I’m gonna feel old, but remember this dude?
I’ve had a cell phone plan since Cingular was THE company to have service with, before AT&T acquired it in 2004.
I was with AT&T for a few years and was okay with the service. About three years ago, I considered making the switch to Verizon when, on several occasions, my brother’s Verizon connection was noticeably much better than mine. One instance that particularly stuck out occurred as we were driving to Bodega Bay on CA Hwy 1. His YouTube videos loaded without hitch while mine refused to load at all. We continued our drive up the 1 and took the 116 through Russian River and Guerneville. His videos experienced a couple of hiccups but would eventually load, while mine continued to play dead. I decided then and there I would switch to Verizon immediately after my AT&T contract was up, even if it meant paying double.

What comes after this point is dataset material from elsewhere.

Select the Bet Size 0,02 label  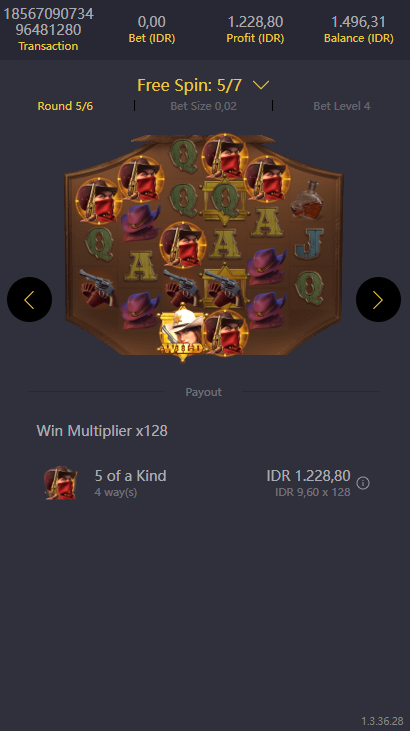click(x=203, y=106)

My AT&T contract expired, and I did a complete about face and switched to T-Mobile instead because their prices were good.

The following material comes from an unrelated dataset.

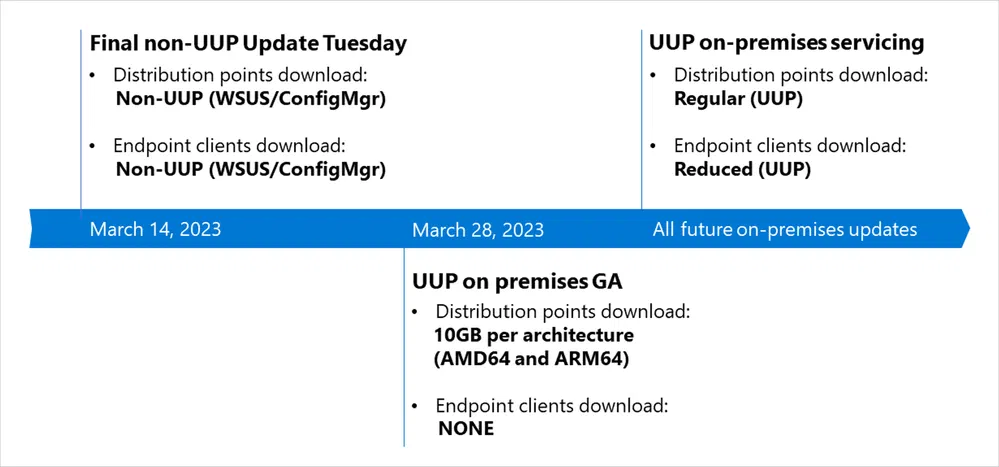Click the March 28, 2023 timeline date
The image size is (999, 467).
(x=478, y=229)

After being a customer for about 2+ years, I can happily say I will never switch to a different company again.
Despite T-Mobile’s reputation of offering poor service and connectivity to their customers, they’ve made significant improvements and upgrades to their network and have more than redeemed themselves. Now known as the Un-Carrier, T-Mobile’s plans are so competitive and its perks so great, the third biggest wireless company could soon overtake its competition in a matter of years.

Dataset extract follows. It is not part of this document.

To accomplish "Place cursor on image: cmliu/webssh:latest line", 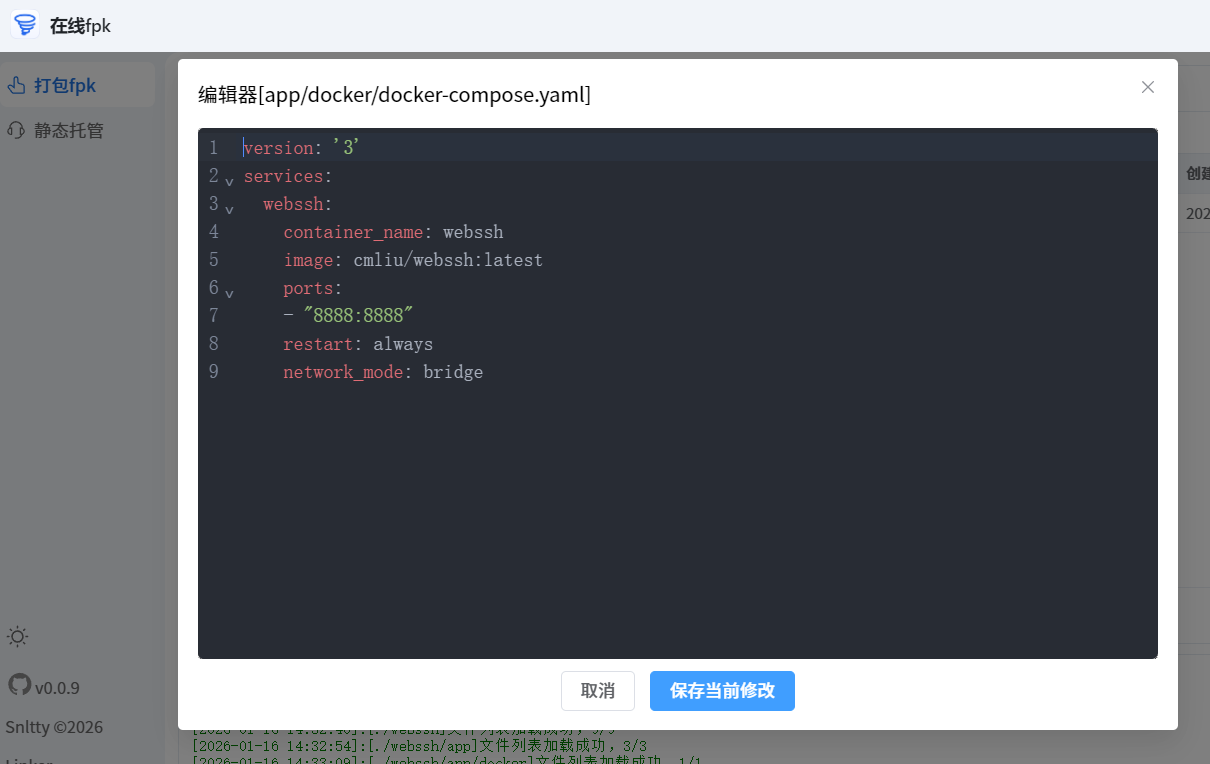I will point(412,260).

Dropped Calls? Calls Quality?
Happy to report the call quality is great, and dropped calls are extremely minimal. Keep in mind that I am in California, about an hour north of San Francisco. Coverage all over Northern, Central, and Southern California, except in rural areas, is generally very good. While in other states such as Arizona, Philadelphia, Illinois, Nevada, Oregon, and Washington, the service has been more or less the same: excellent.
With the exception of the Philippines where connection was abysmal (the country has one of the worst services globally with average speeds at 2.8-3.2Mbps), connection elsewhere has been excellent.
Although the South Korea text states “2G speeds”, it was more comparable to 3G. Pages loaded a bit more slowly, but it still worked.
The connection in Rome, Italy was stellar and felt just like home. Connection in Mexico is pretty decent, too. Streaming suffers, but basic surfing and checking email work fast.
Of course, the international data is provided at no extra cost with their regular T-MobileONE plan, which all new customers have access to. Older customers on the Simple Choice plan need to make sure they are signed up for the free service. I was automatically enrolled into the program.
My AT&T friends did their “Epic Asia Tour” in December 2016 and ended up getting prepaid cards they picked up at a convenience store in Vietnam because they were being nickeled and dimed for everything.
Up until they introduced the T-MobileONE plan a few months ago, they already had several perks for their Simple Choice customers, such as free data for streaming services, such as YouTube, Pandora, Netflix, Spotify, and more.
Other T-Mobile Perks include:
Free gifts every Tuesday with their app. Goodies include movie codes, Wendy’s food, Lyft codes, etc.
Free in-flight data and texting for one hour on select Gogo-equipped flights
CEO John Legere is really stepping up his game to win customers because every time I hear about T-Mobile, it’s to introduce another perk, such as free DirecTV or Hulu for former AT&T customers, or paying new customers for their termination fees.
I know what you’re thinking…
NO, I AM NOT BEING PAID BY T-MOBILE TO PROMOTE THEIR SERVICES.